Another time Rafe would have laughed. Now he was too busy trying to stuff the panties into his pocket.

“Very amusing.”

“Does this have to do with that woman you said was staying here?”

“No. Yes.” Rafe glared at Nick. “Hey, man, what is this? An interrogation?”

His brothers looked at each other again.

“It’s called brotherly concern,” Falco said wryly. “It’s what happens when you have a brother who’s always behaved a certain way and all of a sudden he begins doing stuff that doesn’t make sense.”

“Look, I’m fine. Okay? I’m not a kid. And—”

“We’re worried about you, man.”

Rafe’s righteous indignation vanished. They were worried. He could see it. Besides, putting this off wouldn’t make the telling any easier.

“Yeah.” He cleared his throat. “Uh, anybody for a beer?”

“No,” Falco growled.

Nick gave him a sharp elbow in the ribs. “Beer sounds good.”

Falco glared at him. Nick shrugged his shoulders, raised his eyebrows, did everything he could to transmit the message. Back off. Give him time. Don’t crowd him. Okay?

A muscle ticked in Falco’s jaw. He was not good at backing off, but after a couple of seconds he nodded.

“Beer’s fine.”

The brothers marched into the kitchen. Nick almost tripped over a woman’s high-heeled boot. He grinned, gave Falco another elbow. Falco looked, grinned, but then the two of them frowned.

The situation might have been funny, but it wasn’t. They had come here worried that Rafe was sick. Now they knew whatever was wrong with him had something to do with a woman. A woman for whom he’d lost a week’s worth of appointments. A woman he was so hot for he’d undressed her in his elevator. Okay, sure, each of them had done the elevator bit or something close to it, but for one of them to change the very pattern of his life…

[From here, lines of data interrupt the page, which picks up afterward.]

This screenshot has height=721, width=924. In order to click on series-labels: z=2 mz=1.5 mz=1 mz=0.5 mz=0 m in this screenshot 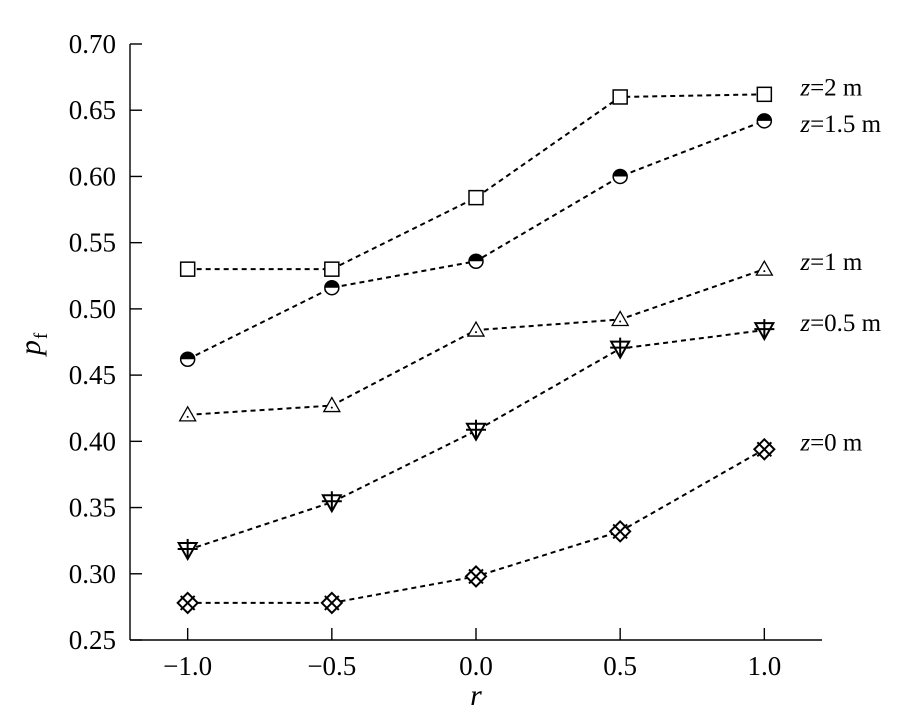, I will do `click(840, 265)`.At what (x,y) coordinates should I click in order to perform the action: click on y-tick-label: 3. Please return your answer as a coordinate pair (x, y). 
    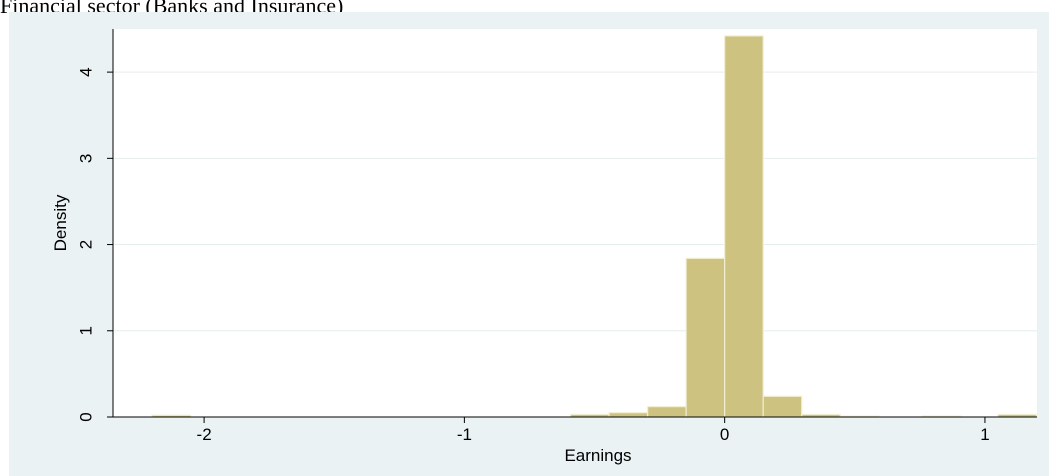
    Looking at the image, I should click on (86, 158).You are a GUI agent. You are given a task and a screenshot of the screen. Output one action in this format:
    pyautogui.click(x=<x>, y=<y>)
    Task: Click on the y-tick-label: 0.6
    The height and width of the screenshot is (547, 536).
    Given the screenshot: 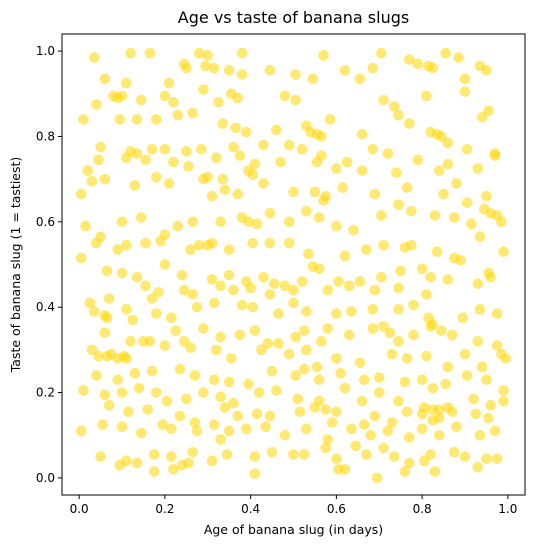 What is the action you would take?
    pyautogui.click(x=46, y=222)
    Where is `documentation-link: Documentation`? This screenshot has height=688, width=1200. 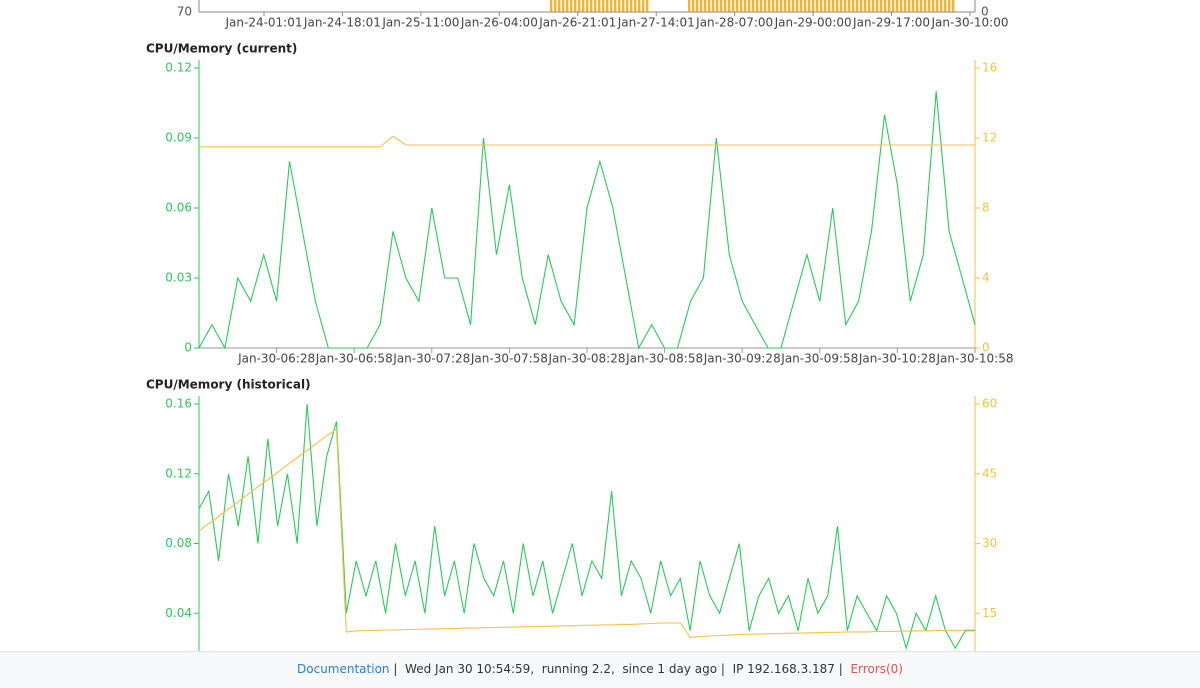
documentation-link: Documentation is located at coordinates (344, 669).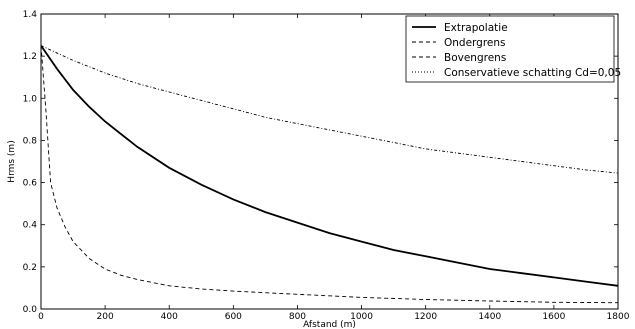  I want to click on legend-label-1: Extrapolatie, so click(476, 28).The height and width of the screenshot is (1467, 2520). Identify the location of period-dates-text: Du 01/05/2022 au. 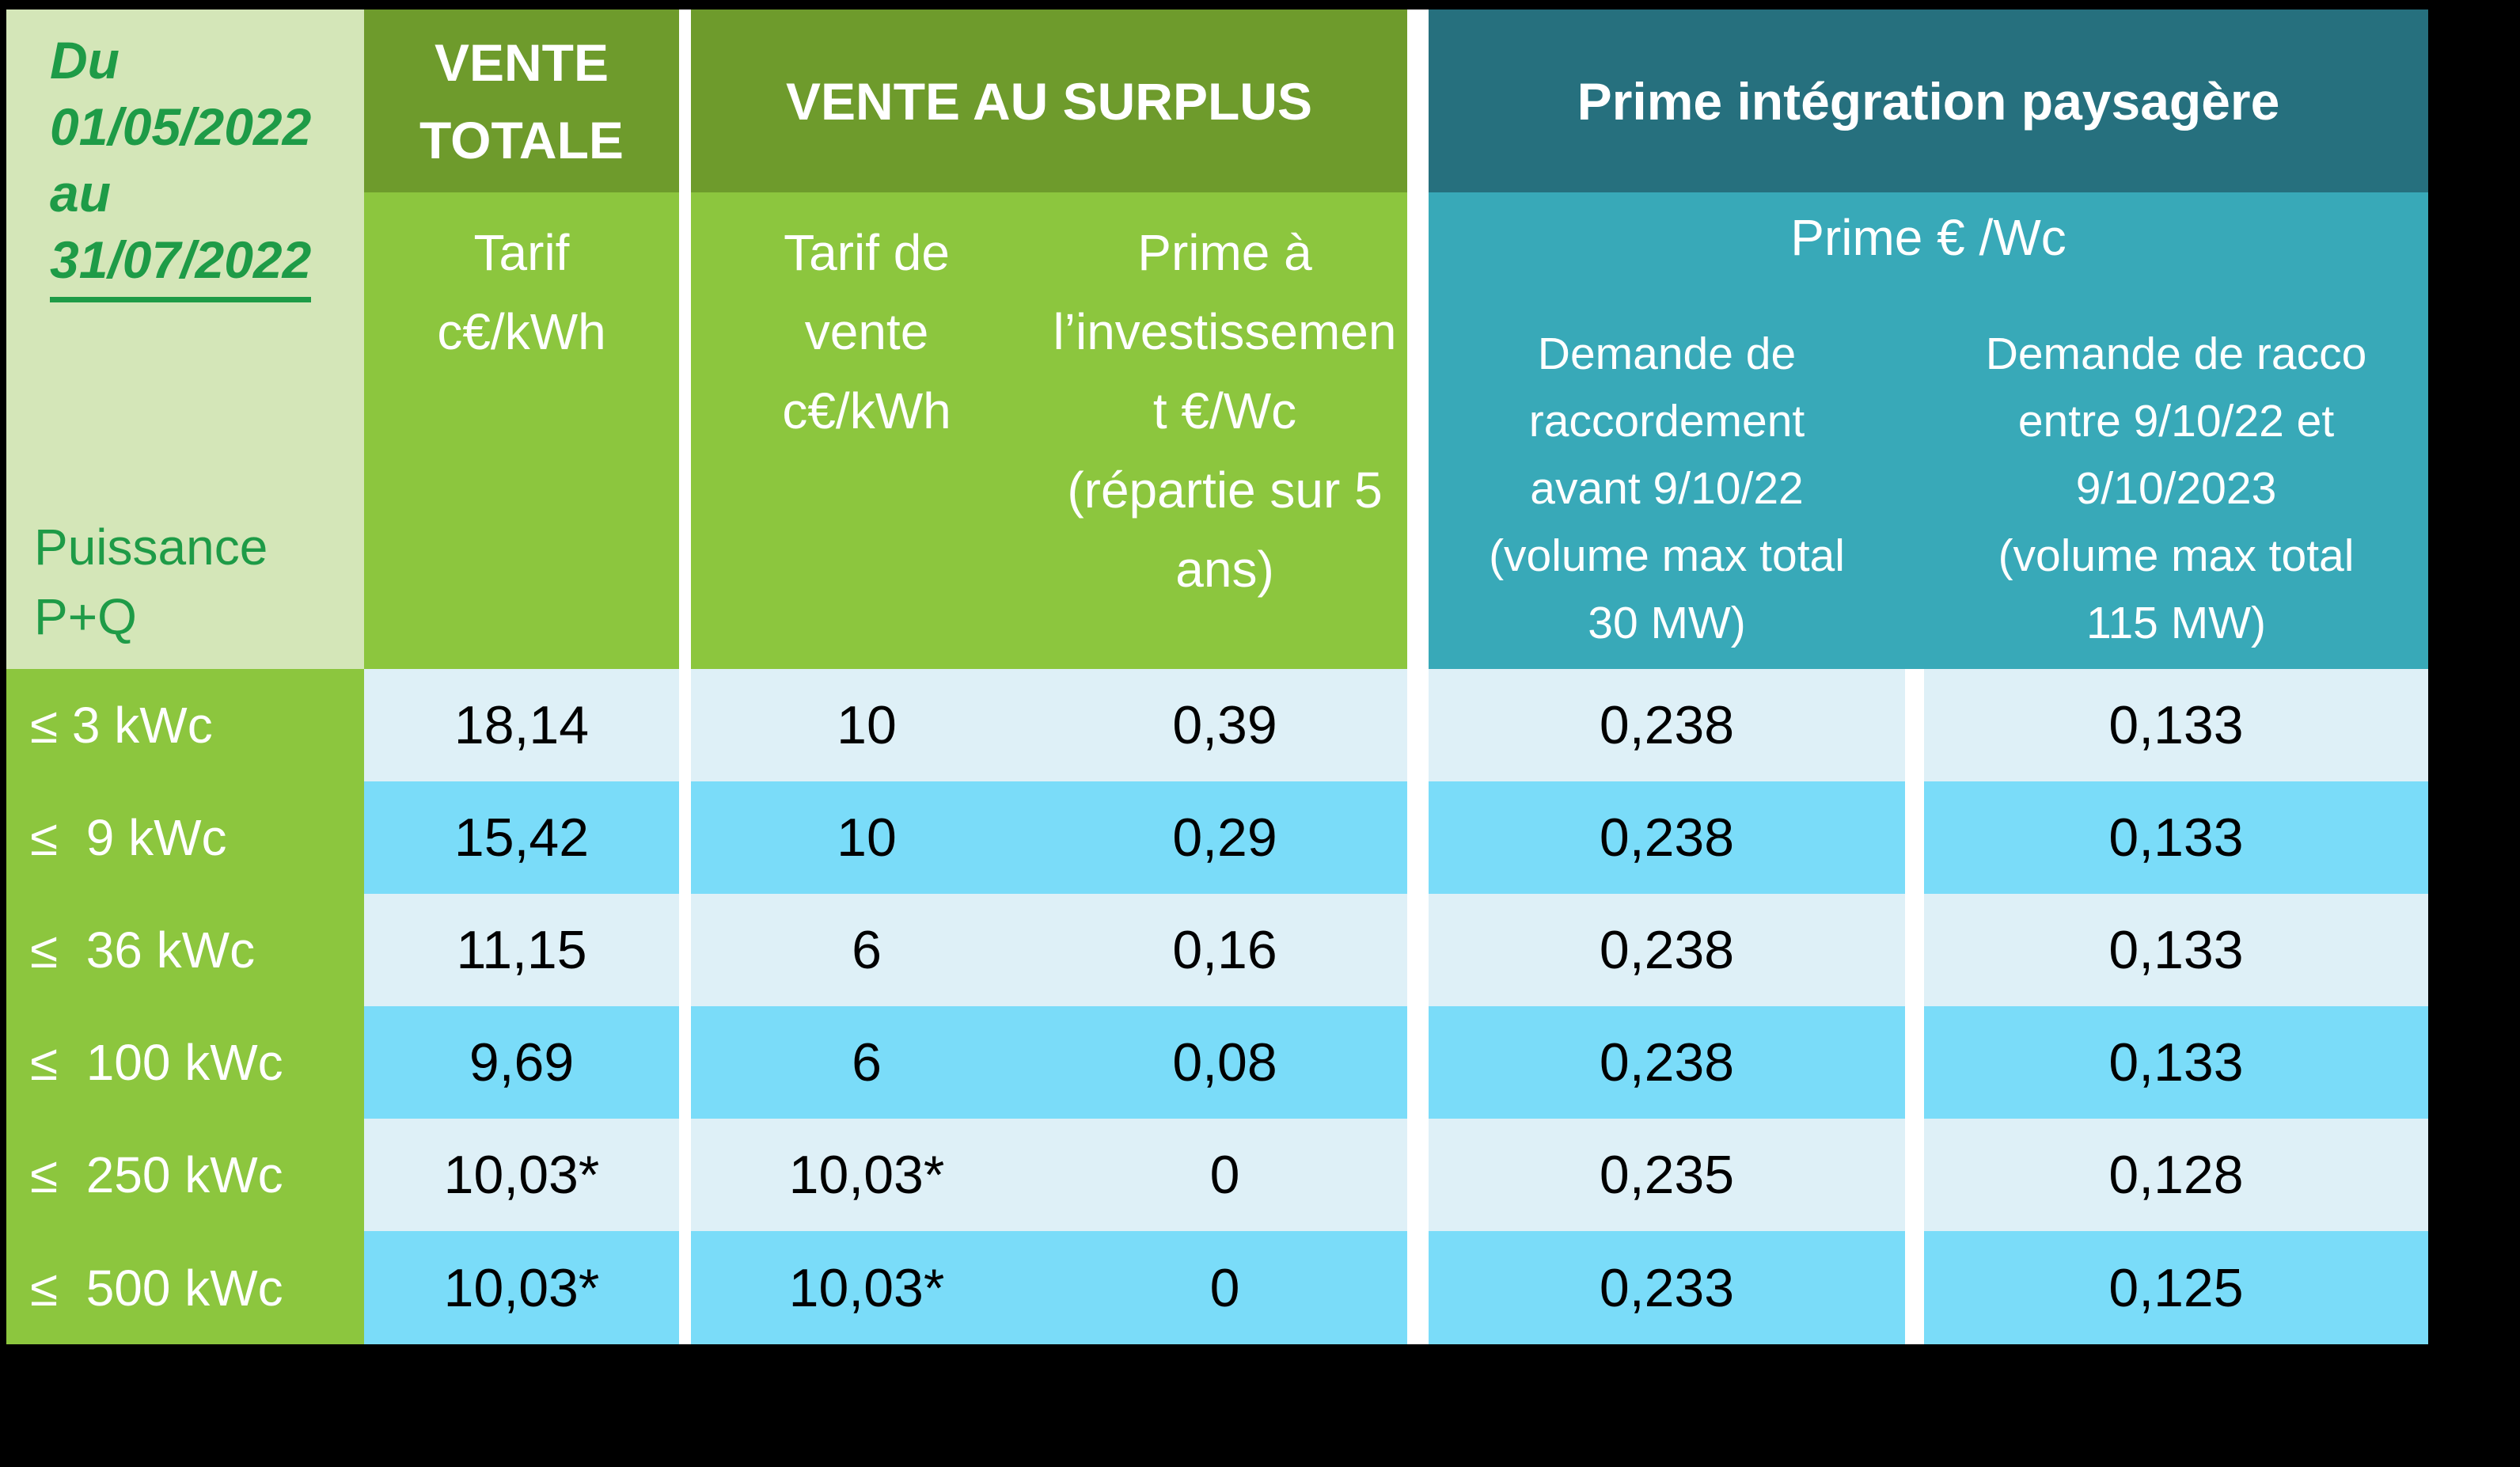
(181, 126).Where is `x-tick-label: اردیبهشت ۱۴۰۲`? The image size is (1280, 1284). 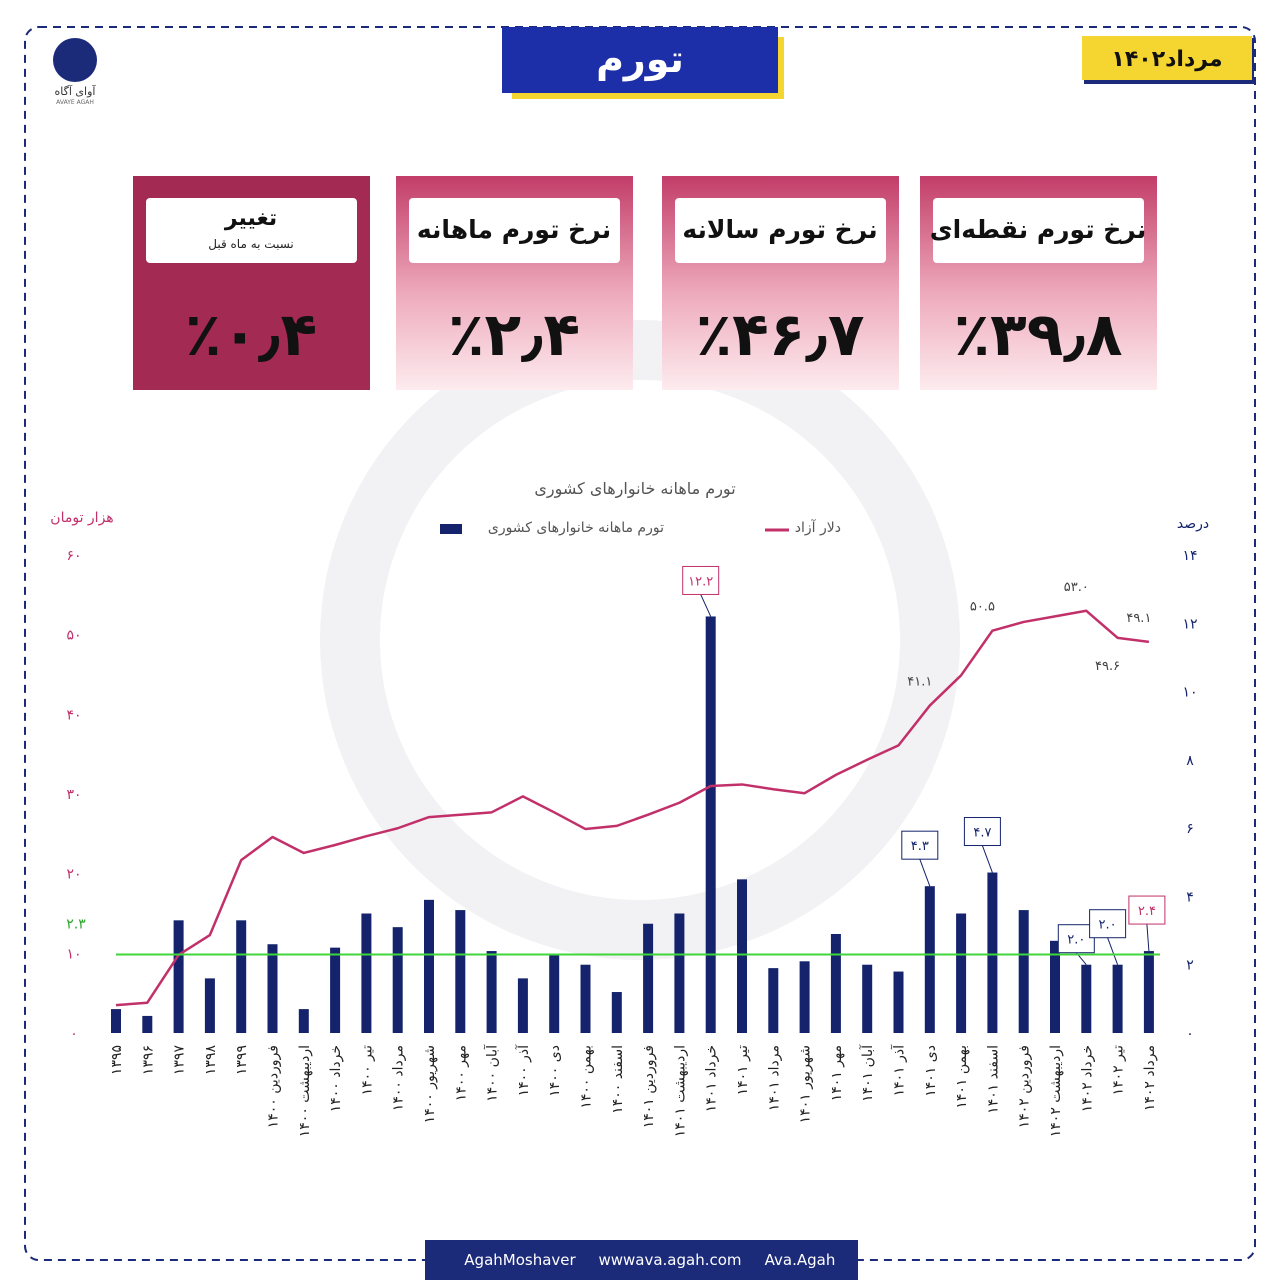 x-tick-label: اردیبهشت ۱۴۰۲ is located at coordinates (1056, 1091).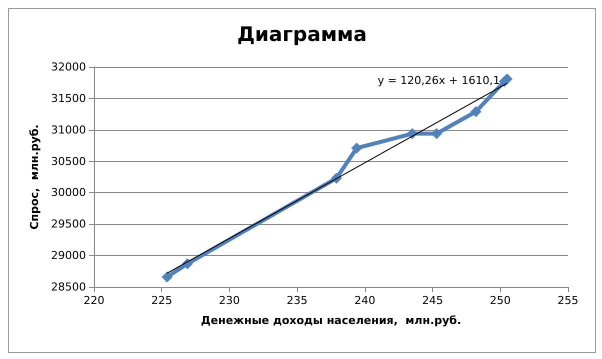  Describe the element at coordinates (500, 300) in the screenshot. I see `x-tick-label: 250` at that location. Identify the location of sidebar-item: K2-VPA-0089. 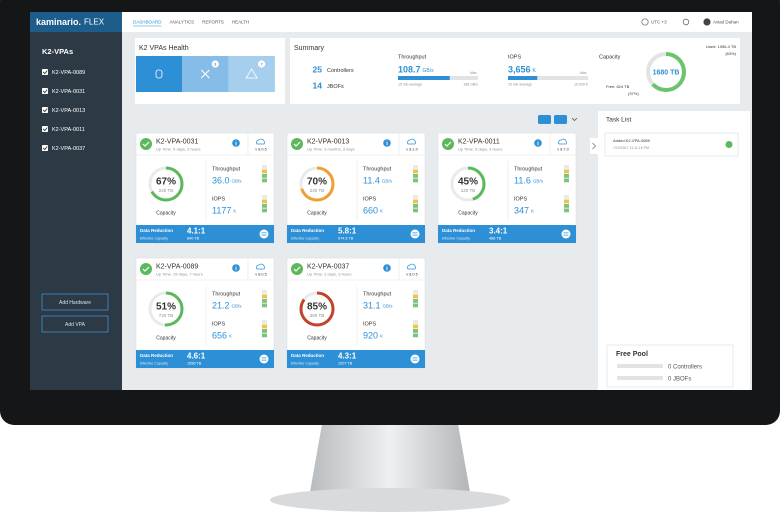
(68, 73).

Not good. Not good at all.

They took the cold, sweating bottles of beer Rafe took from the Sub-Zero fridge. Opened the bottles, drank, wiped the backs of their hands across their mouths, gave him time, gave him time, gave him—

“I got married.”

Nick’s beer bottle slipped through his hand. He made a last-minute grab and caught it, but not before half its contents spilled on his shoes. The bottle in Falco’s hand tilted, sending a waterfall of beer down the front of his suit.

“You what?”

Rafe raised his shoulders, let them drop.

“I got married. A week ago.”

Nick looked at Falco. “He got married.”

Falco nodded. “The white underpants.”

“He married a woman who wears white—”

“Okay,” Rafe said coldly, “that’s enough. We’re not going to do a comedy riff on my wife’s underwear.”

Silence. Then Nick cleared his throat. “Fine. What we’d really like to discuss is your wife.”

Rafe hesitated. Then he gave another of those shrugs. “Yeah. I just—The thing is, I don’t know where to start.”

“The beginning almost always works,” Falco said quietly.

Rafe nodded. He put his bottle of beer on the counter. His brothers did the same. Then they wandered into the living room, sat down, and Rafe began to talk.

He did as Falco had suggested. Began at the beginning, at the meeting called by their father.

“The old man was at his best,” he said grimly. “He didn’t just talk about dying, he talked about his soul.”

His brothers snorted. “What soul?” Nick said.

“I told him that, but he insisted he’d done something years ago, in Sicily, and now he had to make up for it.”

“And what did that have to do with you? For that matter, what does it have to do with your getting married?”